→ **What this task involves**
Whenever a line of the records below contains the word "status", copy that line.
• • • • • • •
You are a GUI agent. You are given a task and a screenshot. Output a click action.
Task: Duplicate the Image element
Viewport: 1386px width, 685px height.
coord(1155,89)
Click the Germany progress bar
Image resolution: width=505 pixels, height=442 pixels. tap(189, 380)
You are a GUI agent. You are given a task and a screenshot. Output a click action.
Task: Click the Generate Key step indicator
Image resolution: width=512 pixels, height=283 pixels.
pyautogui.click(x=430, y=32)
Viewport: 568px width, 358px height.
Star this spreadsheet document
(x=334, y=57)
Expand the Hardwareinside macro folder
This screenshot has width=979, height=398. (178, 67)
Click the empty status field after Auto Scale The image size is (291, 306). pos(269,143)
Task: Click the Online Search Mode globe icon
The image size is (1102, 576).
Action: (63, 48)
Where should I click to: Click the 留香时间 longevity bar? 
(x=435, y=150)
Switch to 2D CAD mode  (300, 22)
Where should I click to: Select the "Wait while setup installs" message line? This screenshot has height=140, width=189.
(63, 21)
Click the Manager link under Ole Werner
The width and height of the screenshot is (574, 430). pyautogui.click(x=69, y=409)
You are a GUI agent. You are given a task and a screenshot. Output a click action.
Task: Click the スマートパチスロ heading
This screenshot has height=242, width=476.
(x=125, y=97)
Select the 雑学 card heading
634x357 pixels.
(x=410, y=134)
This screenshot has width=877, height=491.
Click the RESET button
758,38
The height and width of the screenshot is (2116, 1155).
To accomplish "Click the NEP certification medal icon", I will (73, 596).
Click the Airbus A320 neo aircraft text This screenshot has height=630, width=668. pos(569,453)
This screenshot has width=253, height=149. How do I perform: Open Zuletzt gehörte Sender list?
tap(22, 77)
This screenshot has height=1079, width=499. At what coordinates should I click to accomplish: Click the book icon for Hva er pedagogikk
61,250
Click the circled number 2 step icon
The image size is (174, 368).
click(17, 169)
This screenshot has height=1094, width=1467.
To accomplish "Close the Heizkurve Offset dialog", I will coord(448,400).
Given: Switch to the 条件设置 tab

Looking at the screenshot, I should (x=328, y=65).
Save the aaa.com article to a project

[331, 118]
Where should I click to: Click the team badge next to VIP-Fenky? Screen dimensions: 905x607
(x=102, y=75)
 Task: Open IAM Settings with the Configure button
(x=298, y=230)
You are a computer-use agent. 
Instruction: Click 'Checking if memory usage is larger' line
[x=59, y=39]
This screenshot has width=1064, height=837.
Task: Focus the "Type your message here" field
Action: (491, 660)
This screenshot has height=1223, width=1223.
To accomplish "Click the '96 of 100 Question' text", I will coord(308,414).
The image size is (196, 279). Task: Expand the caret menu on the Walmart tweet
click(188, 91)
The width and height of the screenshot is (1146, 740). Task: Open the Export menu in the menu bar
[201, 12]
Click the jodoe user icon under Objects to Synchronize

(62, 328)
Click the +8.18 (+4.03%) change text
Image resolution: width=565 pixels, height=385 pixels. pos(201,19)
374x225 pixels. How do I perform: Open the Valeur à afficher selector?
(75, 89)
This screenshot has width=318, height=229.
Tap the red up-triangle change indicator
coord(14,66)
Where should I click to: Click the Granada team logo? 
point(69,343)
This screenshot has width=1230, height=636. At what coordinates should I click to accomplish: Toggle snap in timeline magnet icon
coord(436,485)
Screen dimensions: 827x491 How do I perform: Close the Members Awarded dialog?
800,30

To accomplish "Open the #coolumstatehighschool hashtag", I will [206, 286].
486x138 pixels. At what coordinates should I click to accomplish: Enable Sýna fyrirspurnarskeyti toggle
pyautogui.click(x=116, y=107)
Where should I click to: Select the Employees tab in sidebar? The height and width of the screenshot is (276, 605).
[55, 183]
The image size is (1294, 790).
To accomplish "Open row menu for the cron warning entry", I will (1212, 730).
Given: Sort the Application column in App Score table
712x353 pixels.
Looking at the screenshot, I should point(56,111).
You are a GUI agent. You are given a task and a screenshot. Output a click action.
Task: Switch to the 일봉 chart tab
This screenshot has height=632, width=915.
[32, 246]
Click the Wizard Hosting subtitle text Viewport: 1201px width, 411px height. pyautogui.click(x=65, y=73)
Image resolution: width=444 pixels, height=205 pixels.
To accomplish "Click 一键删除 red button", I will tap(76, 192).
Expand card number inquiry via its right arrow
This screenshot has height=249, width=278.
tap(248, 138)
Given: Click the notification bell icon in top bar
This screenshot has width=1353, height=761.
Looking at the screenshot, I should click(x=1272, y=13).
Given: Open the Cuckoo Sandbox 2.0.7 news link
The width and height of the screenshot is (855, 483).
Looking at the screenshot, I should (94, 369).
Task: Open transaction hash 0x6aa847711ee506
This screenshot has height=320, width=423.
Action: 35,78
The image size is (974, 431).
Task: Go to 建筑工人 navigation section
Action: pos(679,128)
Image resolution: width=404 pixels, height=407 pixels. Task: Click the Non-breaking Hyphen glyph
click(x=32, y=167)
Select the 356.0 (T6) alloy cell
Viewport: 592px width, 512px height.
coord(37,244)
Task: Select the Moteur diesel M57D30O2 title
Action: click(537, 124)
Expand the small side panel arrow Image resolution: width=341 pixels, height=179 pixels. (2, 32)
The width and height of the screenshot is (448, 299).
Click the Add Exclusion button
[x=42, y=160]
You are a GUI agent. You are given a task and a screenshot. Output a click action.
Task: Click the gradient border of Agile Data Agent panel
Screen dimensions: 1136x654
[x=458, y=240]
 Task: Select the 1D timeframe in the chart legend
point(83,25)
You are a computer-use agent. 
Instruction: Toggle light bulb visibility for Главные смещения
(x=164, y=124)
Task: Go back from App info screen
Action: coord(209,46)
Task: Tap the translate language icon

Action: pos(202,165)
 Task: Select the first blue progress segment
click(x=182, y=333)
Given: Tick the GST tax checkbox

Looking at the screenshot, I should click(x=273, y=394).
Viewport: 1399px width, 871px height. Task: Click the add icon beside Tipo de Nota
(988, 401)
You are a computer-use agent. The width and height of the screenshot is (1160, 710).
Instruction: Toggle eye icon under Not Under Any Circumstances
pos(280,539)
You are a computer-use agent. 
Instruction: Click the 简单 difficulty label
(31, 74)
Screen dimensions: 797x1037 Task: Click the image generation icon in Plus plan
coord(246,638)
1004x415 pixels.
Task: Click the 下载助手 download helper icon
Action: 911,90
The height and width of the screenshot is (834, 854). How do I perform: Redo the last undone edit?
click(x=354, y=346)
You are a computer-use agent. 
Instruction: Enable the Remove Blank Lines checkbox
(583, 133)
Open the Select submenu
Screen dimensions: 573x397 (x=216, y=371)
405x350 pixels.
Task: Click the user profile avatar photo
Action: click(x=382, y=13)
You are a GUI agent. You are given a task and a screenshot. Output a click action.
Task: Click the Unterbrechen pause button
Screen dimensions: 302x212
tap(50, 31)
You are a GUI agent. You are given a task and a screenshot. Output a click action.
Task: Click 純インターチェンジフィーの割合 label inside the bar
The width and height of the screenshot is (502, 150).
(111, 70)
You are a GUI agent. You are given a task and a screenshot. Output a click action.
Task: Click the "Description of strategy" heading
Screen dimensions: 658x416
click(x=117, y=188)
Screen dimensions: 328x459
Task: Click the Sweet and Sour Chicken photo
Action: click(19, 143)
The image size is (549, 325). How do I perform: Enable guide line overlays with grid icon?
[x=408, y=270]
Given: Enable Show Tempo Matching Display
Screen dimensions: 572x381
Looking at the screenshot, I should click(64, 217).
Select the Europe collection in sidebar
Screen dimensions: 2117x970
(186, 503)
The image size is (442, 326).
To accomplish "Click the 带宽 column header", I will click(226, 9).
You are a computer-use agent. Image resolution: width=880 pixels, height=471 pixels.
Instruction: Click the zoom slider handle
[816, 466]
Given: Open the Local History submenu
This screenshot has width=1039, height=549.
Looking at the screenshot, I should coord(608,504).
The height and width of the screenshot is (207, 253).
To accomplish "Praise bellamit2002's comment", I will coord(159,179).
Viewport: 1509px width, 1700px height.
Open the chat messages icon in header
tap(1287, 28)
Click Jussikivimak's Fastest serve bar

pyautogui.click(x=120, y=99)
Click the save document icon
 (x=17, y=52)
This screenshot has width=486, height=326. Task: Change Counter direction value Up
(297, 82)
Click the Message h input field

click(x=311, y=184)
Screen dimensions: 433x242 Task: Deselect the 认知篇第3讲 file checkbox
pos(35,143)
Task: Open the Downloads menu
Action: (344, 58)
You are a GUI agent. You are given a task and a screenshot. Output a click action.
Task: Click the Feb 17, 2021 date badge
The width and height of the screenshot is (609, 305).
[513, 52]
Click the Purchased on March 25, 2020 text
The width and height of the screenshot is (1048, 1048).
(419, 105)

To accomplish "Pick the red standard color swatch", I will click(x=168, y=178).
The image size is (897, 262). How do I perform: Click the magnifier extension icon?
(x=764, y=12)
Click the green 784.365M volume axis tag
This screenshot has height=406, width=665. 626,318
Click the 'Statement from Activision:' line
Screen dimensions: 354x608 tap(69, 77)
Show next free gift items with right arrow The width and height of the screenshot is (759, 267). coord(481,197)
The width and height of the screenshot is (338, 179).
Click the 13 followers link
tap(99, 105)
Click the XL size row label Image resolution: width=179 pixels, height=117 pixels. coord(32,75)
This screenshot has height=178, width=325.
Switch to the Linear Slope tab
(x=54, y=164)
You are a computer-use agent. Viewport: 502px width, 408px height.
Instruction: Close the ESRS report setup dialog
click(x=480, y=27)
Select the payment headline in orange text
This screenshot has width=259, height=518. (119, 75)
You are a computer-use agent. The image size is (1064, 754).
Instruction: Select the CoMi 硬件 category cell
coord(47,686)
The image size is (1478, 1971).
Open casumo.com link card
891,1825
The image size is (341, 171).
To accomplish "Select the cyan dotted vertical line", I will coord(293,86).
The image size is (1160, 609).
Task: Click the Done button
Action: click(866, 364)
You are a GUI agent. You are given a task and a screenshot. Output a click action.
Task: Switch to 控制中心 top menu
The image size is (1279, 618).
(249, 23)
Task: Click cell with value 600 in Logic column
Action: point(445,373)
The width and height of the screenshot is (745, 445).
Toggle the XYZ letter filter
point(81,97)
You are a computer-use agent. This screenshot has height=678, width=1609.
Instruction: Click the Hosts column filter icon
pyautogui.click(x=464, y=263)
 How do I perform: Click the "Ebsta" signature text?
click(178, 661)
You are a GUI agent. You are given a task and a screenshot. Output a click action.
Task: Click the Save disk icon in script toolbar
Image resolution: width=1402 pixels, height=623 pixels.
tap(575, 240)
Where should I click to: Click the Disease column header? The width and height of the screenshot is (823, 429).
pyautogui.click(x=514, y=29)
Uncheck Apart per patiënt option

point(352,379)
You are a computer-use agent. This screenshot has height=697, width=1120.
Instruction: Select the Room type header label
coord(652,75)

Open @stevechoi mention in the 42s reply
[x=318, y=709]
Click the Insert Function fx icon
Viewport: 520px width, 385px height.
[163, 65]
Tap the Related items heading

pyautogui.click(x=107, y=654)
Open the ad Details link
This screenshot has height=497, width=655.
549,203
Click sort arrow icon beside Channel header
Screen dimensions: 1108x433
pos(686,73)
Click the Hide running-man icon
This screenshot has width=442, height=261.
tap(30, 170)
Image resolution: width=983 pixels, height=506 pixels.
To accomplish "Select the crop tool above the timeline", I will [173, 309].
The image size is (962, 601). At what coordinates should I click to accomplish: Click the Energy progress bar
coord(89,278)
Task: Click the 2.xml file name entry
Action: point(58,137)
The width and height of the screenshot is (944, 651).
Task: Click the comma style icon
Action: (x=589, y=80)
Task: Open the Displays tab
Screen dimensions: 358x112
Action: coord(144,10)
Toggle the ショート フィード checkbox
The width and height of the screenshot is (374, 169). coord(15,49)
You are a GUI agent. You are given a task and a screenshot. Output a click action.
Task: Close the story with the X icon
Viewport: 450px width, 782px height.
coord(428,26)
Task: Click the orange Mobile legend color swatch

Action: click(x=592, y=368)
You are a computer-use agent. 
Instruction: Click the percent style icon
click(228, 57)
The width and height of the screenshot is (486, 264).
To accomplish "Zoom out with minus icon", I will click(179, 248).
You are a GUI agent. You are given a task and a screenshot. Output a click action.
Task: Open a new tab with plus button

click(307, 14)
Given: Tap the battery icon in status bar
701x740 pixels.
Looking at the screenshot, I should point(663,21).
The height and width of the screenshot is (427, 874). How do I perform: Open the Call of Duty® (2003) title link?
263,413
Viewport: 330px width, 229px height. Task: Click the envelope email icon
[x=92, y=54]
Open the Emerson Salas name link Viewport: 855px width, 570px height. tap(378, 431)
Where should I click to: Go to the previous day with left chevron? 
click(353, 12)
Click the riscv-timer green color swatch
• • • • • • •
→ **Task response**
Click the empty status field after Auto Scale The image size is (291, 306). pos(269,143)
Given: Tap the battery icon in status bar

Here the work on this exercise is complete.